DOCUMENT |
::::
Expected output: lr=0.1 reaches 1.311 (safe but slow, still far from 0), lr=0.6 reaches 0.000 (large steps overshoot the minimum and bounce across it, but each bounce lands closer), and lr=1.1 reaches 14.930 (each bounce lands farther away and soon diverges to infinity). A "my loss went to NaN" bug is the third line at model scale.

Real training adds batch noise to this clean bowl. The bowl's gradient is exact, but SGD estimates a network's gradient from a mini-batch: a small sample of training examples processed together. Two batches contain different digits, so they give slightly different downhill directions. The wobble buys cheaper updates. A full-dataset step would be steadier, but it would cost one pass through every example before moving once. Mini-batches produce a stream of cheap, imperfect updates. They also average efficiently on GPU hardware: one example wastes parallel compute, while an enormous batch consumes memory and provides fewer updates per pass through the data.
::::
DATASET EXCERPT |
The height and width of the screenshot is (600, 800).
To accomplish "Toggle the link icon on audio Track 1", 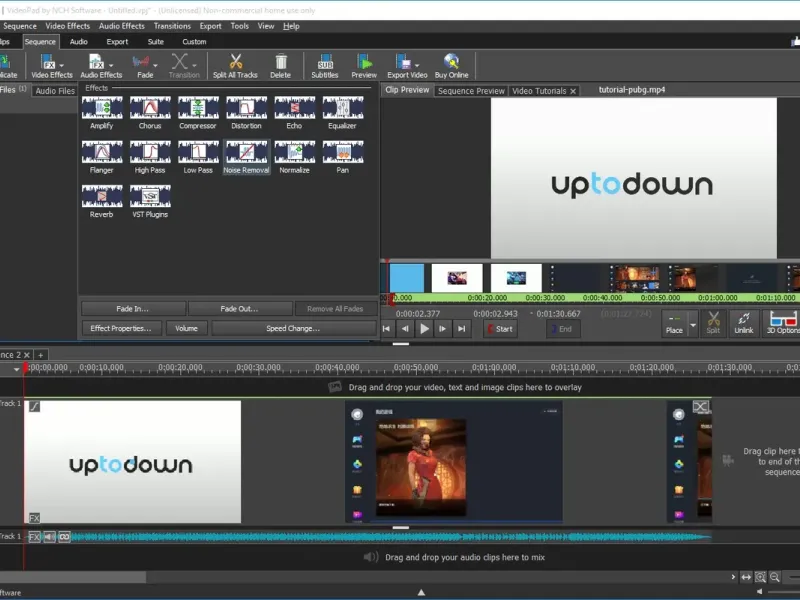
::::
PROBLEM DESCRIPTION | Continue the gradient descent text after its last sentence. You won't need the data.

EXERCISE RESPONSE |
A batch size of 64 means the loss averages the errors from 64 examples. The gradient asks how every parameter should change to improve that average. The next batch asks the same question of a different 64. Individual steps wobble while the trajectory heads downhill. A jagged loss chart may show healthy batch noise. Values that grow without bound point to a high learning rate or numerical instability.

An epoch completes one pass through the training set. With 60,000 examples and batches of 64, an epoch contains about 938 updates. This distinction matters when you compare runs: ten epochs with batch size 64 performs far more parameter updates than ten epochs with batch size 1,024. Track both epochs and optimizer steps when a learning curve moves at an unexpected speed.

Momentum and Adam are engineering fixes

Plain SGD struggles in long, narrow valleys with steep walls in one direction and a gentle floor sloping toward the goal in another. The gradient points mostly at the nearest wall, so SGD ricochets across the valley and advances toward the minimum in tiny sideways slivers.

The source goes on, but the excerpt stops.